◆ AIM OF THE TASK: Search term "Cuidado": please copy every line of the records below that contains it.
[[ DATA FOR THE TASK open ]]
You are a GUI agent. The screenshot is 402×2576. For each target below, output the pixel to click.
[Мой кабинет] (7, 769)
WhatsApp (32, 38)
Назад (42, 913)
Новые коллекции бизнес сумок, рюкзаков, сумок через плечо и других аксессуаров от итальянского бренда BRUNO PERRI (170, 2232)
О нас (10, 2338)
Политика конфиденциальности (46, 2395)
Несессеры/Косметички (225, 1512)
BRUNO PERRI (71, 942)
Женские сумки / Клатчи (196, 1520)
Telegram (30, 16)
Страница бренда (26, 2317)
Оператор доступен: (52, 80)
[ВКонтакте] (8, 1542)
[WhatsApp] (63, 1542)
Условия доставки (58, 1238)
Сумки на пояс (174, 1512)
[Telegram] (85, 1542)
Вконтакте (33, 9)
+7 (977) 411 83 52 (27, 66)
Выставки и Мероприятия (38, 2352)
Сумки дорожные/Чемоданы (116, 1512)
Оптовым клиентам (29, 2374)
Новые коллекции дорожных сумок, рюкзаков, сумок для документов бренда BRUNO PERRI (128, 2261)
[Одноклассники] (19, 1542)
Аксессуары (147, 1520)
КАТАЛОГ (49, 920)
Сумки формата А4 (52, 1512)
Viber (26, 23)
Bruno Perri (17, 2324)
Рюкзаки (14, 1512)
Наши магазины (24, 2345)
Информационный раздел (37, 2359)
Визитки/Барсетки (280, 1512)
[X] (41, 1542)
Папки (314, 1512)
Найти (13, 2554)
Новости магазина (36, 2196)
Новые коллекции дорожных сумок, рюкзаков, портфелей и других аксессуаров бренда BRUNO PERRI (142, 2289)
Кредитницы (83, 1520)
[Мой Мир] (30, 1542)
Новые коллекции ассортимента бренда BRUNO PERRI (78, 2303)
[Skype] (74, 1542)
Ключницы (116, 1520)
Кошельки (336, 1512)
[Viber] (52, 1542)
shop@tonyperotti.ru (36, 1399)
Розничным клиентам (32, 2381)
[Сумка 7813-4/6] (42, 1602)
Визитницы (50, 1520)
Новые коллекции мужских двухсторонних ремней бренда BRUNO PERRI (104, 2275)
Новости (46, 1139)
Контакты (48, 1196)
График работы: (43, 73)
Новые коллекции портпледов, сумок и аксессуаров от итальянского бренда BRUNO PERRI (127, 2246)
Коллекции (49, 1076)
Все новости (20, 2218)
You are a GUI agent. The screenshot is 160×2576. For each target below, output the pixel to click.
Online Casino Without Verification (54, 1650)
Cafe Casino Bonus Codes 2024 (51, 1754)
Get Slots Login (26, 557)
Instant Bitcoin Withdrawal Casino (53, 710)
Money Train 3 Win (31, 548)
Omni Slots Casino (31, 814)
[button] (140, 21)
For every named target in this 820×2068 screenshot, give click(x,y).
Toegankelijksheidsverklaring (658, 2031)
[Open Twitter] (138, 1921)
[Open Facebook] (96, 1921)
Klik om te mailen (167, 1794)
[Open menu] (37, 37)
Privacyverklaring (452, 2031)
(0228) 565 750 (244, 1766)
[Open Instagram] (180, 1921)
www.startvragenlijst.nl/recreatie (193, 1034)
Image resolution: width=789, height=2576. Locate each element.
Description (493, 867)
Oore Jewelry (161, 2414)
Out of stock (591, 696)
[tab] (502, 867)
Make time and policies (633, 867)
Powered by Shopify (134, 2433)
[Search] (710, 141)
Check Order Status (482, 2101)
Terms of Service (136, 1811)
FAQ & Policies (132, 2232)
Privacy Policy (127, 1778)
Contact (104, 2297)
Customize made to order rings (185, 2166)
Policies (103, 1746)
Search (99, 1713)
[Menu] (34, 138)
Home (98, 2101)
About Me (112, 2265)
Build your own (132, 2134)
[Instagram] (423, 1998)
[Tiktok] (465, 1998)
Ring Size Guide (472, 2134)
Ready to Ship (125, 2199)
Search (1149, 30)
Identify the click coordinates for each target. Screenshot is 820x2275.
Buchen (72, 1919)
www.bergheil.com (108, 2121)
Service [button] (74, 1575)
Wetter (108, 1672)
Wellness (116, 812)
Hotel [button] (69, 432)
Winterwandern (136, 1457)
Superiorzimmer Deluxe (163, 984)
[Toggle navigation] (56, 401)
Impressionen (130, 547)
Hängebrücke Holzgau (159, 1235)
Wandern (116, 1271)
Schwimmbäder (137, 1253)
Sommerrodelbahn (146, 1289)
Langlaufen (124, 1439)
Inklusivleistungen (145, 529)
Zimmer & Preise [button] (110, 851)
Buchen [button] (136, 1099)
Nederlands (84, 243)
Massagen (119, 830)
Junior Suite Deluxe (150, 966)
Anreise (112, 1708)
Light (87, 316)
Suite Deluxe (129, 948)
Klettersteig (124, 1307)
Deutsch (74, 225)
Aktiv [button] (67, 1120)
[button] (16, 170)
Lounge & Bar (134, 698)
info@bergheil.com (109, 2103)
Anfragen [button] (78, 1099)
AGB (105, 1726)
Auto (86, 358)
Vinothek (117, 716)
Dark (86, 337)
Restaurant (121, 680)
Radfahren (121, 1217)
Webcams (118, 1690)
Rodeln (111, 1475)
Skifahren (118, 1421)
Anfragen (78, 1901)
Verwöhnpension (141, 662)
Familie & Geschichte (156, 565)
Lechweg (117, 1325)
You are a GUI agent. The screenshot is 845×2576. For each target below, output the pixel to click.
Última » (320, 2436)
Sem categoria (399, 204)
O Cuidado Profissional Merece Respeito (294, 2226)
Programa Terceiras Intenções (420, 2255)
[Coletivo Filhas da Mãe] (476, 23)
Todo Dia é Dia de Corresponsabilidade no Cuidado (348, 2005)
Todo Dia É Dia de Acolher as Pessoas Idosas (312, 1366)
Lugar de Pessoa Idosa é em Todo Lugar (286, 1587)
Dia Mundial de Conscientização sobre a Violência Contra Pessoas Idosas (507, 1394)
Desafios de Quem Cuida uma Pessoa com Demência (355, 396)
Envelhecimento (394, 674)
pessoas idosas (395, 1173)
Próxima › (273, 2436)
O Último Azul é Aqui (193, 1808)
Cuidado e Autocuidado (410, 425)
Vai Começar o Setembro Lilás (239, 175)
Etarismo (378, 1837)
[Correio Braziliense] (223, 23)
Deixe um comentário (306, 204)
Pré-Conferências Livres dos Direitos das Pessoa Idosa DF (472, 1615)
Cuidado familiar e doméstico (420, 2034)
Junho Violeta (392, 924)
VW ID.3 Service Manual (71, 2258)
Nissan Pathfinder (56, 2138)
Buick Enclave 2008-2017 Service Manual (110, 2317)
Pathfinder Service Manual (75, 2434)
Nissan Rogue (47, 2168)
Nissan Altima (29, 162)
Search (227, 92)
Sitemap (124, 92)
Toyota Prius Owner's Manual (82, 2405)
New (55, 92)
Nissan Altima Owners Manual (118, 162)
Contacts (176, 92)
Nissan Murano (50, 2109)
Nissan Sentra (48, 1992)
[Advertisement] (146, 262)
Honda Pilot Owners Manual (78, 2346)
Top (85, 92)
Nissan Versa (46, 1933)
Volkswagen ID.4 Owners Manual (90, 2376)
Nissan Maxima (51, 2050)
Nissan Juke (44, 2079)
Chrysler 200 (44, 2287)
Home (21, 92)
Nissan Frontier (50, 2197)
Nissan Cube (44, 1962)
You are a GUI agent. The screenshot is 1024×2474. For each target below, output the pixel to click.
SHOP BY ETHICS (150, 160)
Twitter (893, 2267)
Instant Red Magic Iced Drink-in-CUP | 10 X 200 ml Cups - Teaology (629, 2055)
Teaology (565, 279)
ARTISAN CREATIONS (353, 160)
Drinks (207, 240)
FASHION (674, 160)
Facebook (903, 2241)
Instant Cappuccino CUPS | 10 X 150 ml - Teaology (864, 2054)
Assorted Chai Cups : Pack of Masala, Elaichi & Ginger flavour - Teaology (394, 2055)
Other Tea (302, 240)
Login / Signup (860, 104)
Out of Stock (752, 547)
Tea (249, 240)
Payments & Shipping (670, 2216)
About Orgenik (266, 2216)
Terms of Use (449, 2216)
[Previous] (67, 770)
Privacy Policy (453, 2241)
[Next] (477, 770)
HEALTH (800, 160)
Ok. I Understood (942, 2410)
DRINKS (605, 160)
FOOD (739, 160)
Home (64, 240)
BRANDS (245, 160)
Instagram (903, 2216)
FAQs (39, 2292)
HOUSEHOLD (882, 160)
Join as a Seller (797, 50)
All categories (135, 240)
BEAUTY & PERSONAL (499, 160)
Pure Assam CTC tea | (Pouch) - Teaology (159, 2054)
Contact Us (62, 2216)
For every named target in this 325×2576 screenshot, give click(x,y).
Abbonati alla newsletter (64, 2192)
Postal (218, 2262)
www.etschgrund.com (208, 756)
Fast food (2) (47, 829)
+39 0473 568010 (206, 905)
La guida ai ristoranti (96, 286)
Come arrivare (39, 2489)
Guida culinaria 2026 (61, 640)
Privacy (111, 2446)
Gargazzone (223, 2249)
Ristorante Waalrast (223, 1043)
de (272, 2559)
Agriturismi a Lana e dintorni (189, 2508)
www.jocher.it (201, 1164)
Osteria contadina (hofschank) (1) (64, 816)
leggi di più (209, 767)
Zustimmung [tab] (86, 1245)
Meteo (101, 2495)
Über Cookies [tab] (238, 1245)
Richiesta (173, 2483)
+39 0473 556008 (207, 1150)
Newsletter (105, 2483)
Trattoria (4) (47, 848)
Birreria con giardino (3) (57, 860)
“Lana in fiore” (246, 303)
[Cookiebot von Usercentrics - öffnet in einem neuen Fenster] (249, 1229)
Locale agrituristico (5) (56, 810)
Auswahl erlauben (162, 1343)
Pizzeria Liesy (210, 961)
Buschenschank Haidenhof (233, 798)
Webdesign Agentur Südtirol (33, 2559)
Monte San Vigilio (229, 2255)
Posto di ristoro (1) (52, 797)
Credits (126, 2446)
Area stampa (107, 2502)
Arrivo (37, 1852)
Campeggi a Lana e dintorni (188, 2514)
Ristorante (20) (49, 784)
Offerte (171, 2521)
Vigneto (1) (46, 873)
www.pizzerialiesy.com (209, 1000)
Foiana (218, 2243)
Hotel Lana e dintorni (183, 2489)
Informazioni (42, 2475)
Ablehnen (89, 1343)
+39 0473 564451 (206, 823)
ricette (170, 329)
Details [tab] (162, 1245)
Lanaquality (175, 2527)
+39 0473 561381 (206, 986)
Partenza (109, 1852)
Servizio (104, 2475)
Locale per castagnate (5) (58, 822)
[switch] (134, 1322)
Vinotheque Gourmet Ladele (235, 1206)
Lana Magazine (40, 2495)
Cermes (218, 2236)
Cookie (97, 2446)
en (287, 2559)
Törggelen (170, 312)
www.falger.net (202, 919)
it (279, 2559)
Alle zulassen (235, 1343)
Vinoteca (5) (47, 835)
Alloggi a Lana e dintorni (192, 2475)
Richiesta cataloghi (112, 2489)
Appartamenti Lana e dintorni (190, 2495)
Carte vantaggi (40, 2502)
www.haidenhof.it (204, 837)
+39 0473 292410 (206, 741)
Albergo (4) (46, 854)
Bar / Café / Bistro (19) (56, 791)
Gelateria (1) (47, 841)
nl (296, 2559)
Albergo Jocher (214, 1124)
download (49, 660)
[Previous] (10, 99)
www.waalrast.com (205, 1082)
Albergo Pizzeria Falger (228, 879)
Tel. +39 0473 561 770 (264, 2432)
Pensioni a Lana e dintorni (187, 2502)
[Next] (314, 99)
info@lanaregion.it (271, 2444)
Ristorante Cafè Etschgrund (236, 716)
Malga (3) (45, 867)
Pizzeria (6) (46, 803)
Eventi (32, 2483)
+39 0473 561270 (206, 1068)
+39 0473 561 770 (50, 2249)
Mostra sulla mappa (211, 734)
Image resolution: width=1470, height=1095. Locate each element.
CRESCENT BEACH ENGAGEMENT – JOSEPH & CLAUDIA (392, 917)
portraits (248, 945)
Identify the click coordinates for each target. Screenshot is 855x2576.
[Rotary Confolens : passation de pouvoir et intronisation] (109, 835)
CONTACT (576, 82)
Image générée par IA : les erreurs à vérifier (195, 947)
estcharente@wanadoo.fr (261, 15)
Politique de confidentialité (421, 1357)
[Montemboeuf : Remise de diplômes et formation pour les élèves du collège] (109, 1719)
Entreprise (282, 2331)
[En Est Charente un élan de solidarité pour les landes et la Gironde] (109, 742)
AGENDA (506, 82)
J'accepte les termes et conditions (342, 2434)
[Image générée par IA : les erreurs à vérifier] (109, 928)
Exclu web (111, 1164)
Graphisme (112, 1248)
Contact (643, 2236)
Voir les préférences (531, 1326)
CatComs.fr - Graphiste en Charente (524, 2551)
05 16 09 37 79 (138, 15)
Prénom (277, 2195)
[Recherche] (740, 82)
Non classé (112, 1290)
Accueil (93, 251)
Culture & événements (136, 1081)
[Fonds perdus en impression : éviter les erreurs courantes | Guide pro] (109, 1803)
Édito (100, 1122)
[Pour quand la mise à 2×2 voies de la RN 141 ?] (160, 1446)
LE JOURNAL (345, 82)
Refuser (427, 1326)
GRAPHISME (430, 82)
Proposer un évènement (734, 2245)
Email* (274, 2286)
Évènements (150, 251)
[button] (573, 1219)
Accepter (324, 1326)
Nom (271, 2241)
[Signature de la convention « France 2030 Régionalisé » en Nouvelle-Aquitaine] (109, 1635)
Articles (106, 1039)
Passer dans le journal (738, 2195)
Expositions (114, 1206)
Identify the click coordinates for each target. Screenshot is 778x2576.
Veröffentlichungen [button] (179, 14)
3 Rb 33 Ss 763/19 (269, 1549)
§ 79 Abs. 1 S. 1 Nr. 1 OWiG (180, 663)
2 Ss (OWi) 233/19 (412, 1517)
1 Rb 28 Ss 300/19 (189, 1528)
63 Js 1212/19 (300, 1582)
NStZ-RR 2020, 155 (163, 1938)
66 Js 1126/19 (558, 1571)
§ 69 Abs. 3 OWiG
[[ DATA FOR THE TASK closed ]]
◆ ANSWER FOR THIS EXERCISE:
O Cuidado Profissional Merece Respeito (294, 2226)
Todo Dia é Dia de Corresponsabilidade no Cuidado (348, 2005)
Cuidado e Autocuidado (410, 425)
Cuidado familiar e doméstico (420, 2034)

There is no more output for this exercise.